Chapter VII: Duel of the Fates
Aboard the Queen's transport, coming out of hyperspace and approaching the Naboo star system, Dejah Thoris paused on her way to a meeting with the Queen to observe Anakin Skywalker. She stood in the shadows of the entryway, silent as the night.
The boy stood at the pilot's console next to Ric Olie. The Naboo pilot was bent forward over the controls, pointing each one out in turn and explaining its function. Anakin was absorbing the information with astonishing quickness, brow furrowed, eyes intense, concentration total.
"And that one?" The boy pointed.
"The forward stabilizer." Ric Olie glanced up at him expectantly, waiting.
"And those control the pitch?" Anakin indicated a bank of levers by the pilot's right hand.
Ric Olie's weathered face broke into a grin. "You catch on pretty quick."
Quicker than any she had encountered, Dejah Thoris thought. This was the reason Anakin Skywalker was indeed special. It gave evidence of his high midichlorian count. It suggested anew that perhaps Qui-Gon was right in presuming he was the chosen one. But Dejah had learned that midichlorian count was not all that came into deciding one's fate. She worried Qui-Gon's attachment to the boy was blinding his judgement.

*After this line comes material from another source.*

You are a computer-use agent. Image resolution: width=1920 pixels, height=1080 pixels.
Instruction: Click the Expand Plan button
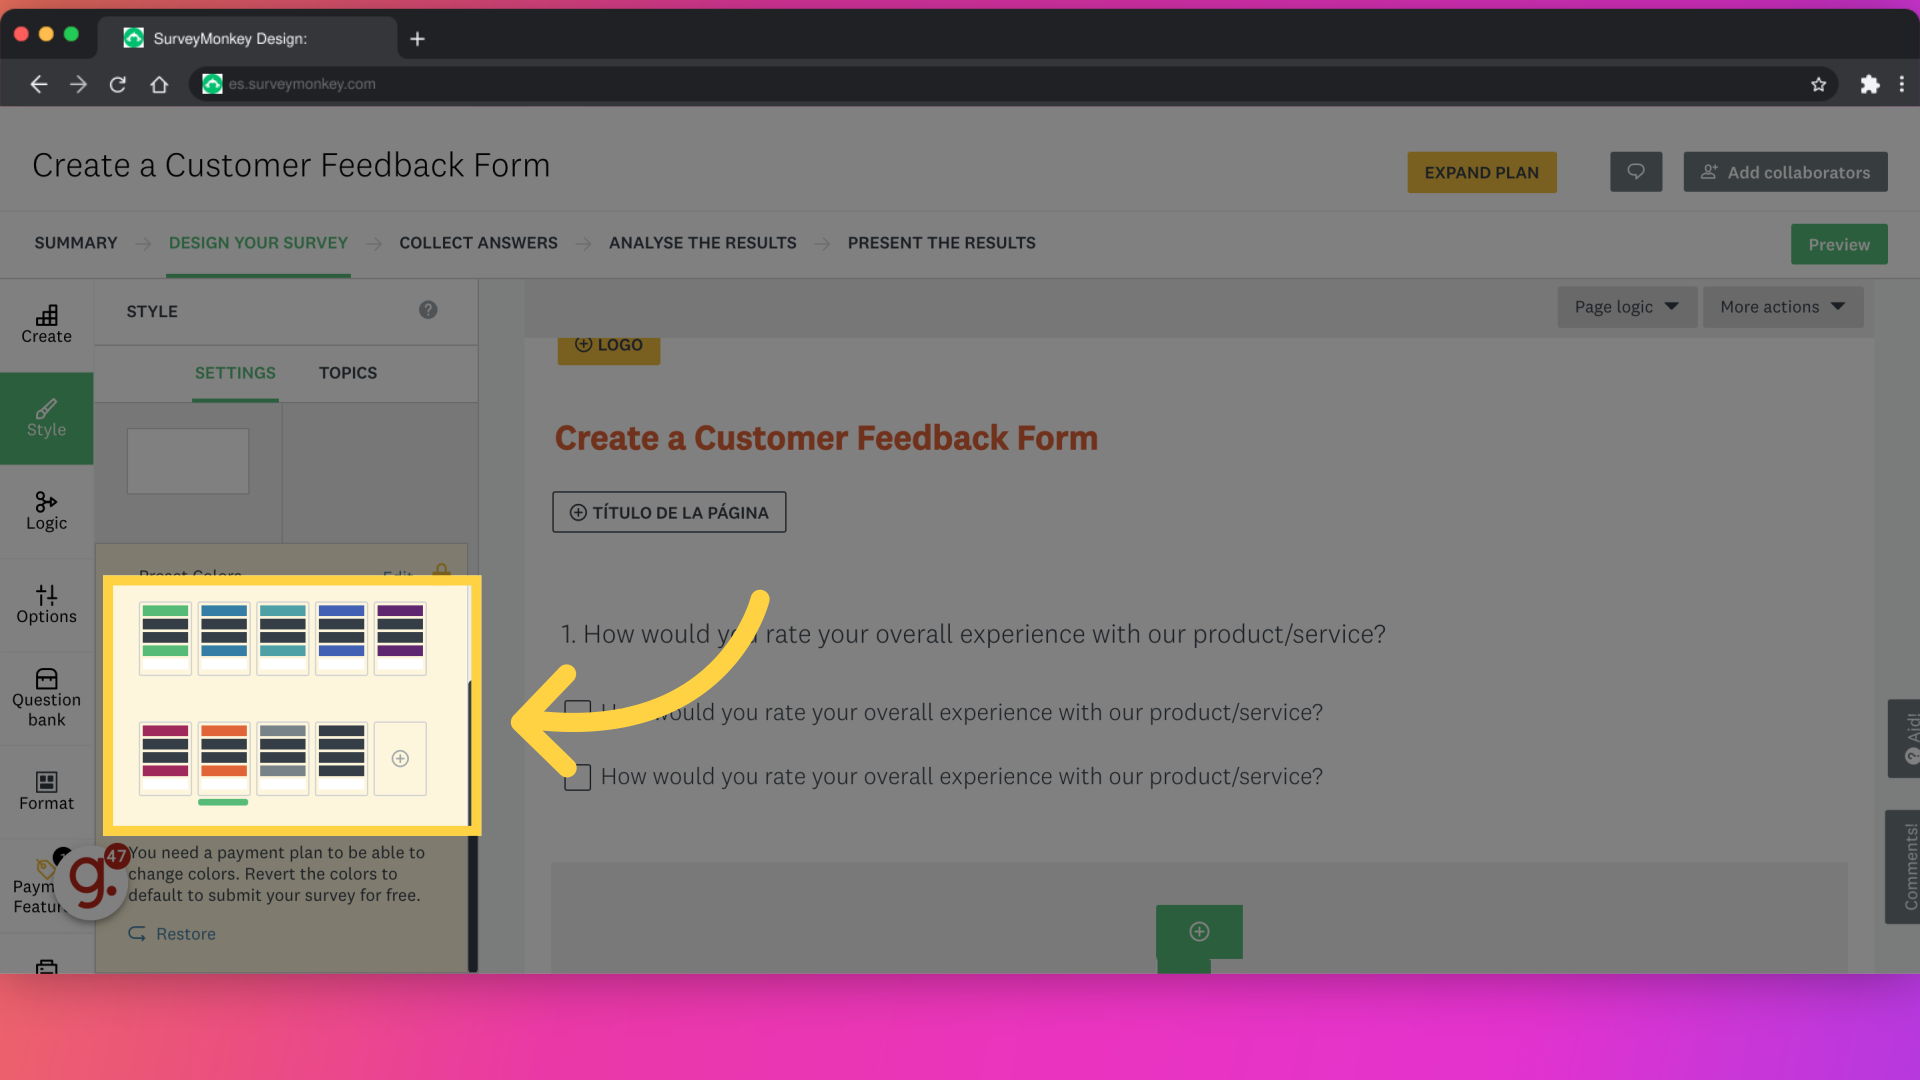tap(1481, 170)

Dejah Thoris agreed with the Council's decision, though she had not taken part in its process. It was dangerous that the boy was so old, though perhaps not fatal to his chances. What troubled her was not his age, but the conflict she sensed within him. Anakin was wrestling with his parentage, with his separation from his mother, his friends, and his home. Especially his mother. He was old enough to appreciate what might happen, and the result was an uncertainty that worked within him like a caged animal seeking to break free. The Jedi Council knew that it could not tame that uncertainty from without, that it could be mastered only from within. They believed Anakin Skywalker too old for this, his thinking and his beliefs too settled to be safely reshaped. He was vulnerable to his inner conflict, and the dark side would be quick to take advantage of this.
Dejah had seen it happen many times before.
She blinked her thoughts away, staring over at the boy from the back of the cockpit. Yes, there were risks in Qui-Gon accepting Anakin Skywalker as an apprentice. But few things of worth were accomplished in life without risk. The Jedi Order was founded on strict adherence to established procedures in the raising and educating of young Jedi, but there were exceptions to all things, even this. Perhaps the fact that the Jedi Council was refusing even to consider that this was an instance in which an exception should be made was injust...
They may never know.
She turned away then and walked from the cabin to the passageways beyond and descended one level to the Queen's chambers. The others the Queen had called together for this meeting were already present when she arrived. Qui-Gon gave her a brief, neutral nod of recognition, standing next to a glowering Captain Panaka. Obi-Wan regarded her with what appeared an attempted concealed predilection, failing to hide the delight in his eyes at her presence. Jar Jar Binks hugged the wall to one side, apparently trying to disappear into it. Amidala sat on her shipboard throne on a raised dais set against one wall, two of her handmaidens, Rabe and Eirtae, flanking her. Her white-painted face was composed and her gaze cool as it met Dejah's own, but there was fire in the words she spoke next.
"When we land on Naboo," she advised the Red Jedi after she had bowed and taken up a position next to Panaka, "it is my intention to act on this invasion at once. My people have suffered enough."